Desde la perspectiva de la supuesta burla deliberada, los personajes desarraigados se ven con mayor claridad. El Macho estaba concebida como una película sobre machos para acabar con todas las películas de machos y la propuesta requería de una especie de genio inventivo de la que el trinomio Villaseñor Kuri-Piporro-Chente no detenta ni una parcela. Más que servirse con la cuchara grande para autodestruirse, los estereotipos se indigestan con un furor casi demencial, al mórbido acecho de las huellas de su debilidad y no de sus rasgos de fortaleza negándose a morir.
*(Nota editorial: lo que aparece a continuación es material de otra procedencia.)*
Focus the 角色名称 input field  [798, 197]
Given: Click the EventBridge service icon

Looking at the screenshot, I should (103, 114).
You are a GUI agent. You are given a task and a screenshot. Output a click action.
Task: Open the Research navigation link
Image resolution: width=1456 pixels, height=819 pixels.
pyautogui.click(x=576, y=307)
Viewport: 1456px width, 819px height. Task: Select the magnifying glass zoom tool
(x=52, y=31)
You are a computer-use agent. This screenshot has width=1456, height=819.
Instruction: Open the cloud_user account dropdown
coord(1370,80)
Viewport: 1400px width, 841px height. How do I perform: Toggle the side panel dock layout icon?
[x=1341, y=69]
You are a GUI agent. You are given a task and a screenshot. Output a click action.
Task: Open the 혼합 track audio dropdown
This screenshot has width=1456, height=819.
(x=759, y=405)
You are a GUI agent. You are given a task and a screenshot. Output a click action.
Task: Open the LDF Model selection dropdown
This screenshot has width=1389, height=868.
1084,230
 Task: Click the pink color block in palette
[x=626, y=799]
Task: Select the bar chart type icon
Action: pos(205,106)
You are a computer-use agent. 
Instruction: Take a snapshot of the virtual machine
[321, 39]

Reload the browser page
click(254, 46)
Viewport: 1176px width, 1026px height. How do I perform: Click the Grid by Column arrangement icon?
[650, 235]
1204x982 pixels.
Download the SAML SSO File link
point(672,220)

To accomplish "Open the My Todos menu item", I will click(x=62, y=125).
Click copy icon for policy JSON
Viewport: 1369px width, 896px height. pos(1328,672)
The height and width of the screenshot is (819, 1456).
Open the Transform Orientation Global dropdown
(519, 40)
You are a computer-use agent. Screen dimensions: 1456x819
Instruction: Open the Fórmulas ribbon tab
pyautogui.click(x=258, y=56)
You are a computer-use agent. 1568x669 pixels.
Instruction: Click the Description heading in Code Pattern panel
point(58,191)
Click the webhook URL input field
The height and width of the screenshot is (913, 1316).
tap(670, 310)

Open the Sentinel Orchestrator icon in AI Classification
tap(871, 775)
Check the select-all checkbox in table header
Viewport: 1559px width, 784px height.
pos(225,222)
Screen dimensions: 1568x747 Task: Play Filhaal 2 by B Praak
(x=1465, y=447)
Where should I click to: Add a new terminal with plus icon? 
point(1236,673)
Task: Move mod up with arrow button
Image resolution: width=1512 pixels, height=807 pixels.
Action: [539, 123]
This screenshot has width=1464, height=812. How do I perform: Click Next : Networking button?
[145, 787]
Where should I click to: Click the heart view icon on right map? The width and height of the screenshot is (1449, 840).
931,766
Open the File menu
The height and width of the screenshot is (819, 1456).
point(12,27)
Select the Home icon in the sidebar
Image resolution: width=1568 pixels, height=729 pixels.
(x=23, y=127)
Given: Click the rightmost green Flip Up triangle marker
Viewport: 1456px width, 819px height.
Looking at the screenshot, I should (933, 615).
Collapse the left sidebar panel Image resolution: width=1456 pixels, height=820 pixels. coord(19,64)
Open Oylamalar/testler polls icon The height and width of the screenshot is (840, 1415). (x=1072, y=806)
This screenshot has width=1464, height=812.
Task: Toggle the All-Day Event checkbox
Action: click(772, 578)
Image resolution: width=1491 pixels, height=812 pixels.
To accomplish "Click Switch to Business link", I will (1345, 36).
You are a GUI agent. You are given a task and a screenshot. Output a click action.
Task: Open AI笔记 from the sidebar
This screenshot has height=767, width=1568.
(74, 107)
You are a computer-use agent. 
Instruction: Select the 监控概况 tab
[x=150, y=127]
El ranchero autoirrisorio invoca signos sacralizados, para que cualquier desvío se reciba como una profanación. Desde sus primeras imágenes, el film rezumaba ya el veneno de los signos que ha sistematizado y sacralizado nuestro cine regionalista más convencional: la inmóvil y ahistórica visión del paisaje que proclama un estado perene de holganza, el indiferenciado folclor mariachero que convoca a la fiesta perpetua, el clima de relajo desmadroso que convida al sainete eterno, la permisiva incitación paternal que seculariza el activismo familiarista más conservador, la sumisa obediencia filial que enciende la mecha de la fortuna, la maquillada desventaja social que se resuelve en la idealización del machismo acomplejado y el hambre frenética de hembras raptables que disculpa y autoriza cualquier arrebato violatorio.